___ Records for processing

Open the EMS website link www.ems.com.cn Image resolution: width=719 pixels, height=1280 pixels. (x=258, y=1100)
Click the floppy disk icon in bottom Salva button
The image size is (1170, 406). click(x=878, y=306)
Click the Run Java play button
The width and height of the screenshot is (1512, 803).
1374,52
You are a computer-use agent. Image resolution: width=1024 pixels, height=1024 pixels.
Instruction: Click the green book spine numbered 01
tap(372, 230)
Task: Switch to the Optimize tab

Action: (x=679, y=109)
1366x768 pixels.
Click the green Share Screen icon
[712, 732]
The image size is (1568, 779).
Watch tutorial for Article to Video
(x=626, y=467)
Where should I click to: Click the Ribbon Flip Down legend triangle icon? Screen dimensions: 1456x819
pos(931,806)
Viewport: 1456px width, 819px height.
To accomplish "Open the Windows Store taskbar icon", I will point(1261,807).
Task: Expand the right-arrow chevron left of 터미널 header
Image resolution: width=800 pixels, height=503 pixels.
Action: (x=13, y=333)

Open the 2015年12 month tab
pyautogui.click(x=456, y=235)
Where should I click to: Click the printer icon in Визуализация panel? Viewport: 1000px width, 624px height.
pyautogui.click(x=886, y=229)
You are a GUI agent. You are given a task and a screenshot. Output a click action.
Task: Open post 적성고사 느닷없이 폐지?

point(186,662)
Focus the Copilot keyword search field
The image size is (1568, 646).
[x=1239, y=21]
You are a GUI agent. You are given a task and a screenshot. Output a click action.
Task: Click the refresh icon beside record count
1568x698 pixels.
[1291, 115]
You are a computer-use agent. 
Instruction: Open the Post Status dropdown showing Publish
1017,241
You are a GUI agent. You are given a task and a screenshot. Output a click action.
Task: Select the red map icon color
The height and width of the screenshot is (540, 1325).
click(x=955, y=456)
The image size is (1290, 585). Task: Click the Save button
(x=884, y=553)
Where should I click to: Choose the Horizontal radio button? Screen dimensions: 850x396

______

The task: Format all of the lines above as a numbered list, omitting the blank ones.

Solution for this task:
1. Open the EMS website link www.ems.com.cn Image resolution: width=719 pixels, height=1280 pixels. (x=258, y=1100)
2. Click the floppy disk icon in bottom Salva button
3. The image size is (1170, 406). click(x=878, y=306)
4. Click the Run Java play button
5. The width and height of the screenshot is (1512, 803).
6. 1374,52
7. You are a computer-use agent. Image resolution: width=1024 pixels, height=1024 pixels.
8. Instruction: Click the green book spine numbered 01
9. tap(372, 230)
10. Task: Switch to the Optimize tab
11. Action: (x=679, y=109)
12. 1366x768 pixels.
13. Click the green Share Screen icon
14. [712, 732]
15. The image size is (1568, 779).
16. Watch tutorial for Article to Video
17. (x=626, y=467)
18. Where should I click to: Click the Ribbon Flip Down legend triangle icon? Screen dimensions: 1456x819
19. pos(931,806)
20. Viewport: 1456px width, 819px height.
21. To accomplish "Open the Windows Store taskbar icon", I will point(1261,807).
22. Task: Expand the right-arrow chevron left of 터미널 header
23. Image resolution: width=800 pixels, height=503 pixels.
24. Action: (x=13, y=333)
25. Open the 2015年12 month tab
26. pyautogui.click(x=456, y=235)
27. Where should I click to: Click the printer icon in Визуализация panel? Viewport: 1000px width, 624px height.
28. pyautogui.click(x=886, y=229)
29. You are a GUI agent. You are given a task and a screenshot. Output a click action.
30. Task: Open post 적성고사 느닷없이 폐지?
31. point(186,662)
32. Focus the Copilot keyword search field
33. The image size is (1568, 646).
34. [x=1239, y=21]
35. You are a GUI agent. You are given a task and a screenshot. Output a click action.
36. Task: Click the refresh icon beside record count
37. 1568x698 pixels.
38. [1291, 115]
39. You are a computer-use agent. 
40. Instruction: Open the Post Status dropdown showing Publish
41. 1017,241
42. You are a GUI agent. You are given a task and a screenshot. Output a click action.
43. Task: Select the red map icon color
44. The height and width of the screenshot is (540, 1325).
45. click(x=955, y=456)
46. The image size is (1290, 585). Task: Click the Save button
47. (x=884, y=553)
48. Where should I click to: Choose the Horizontal radio button? Screen dimensions: 850x396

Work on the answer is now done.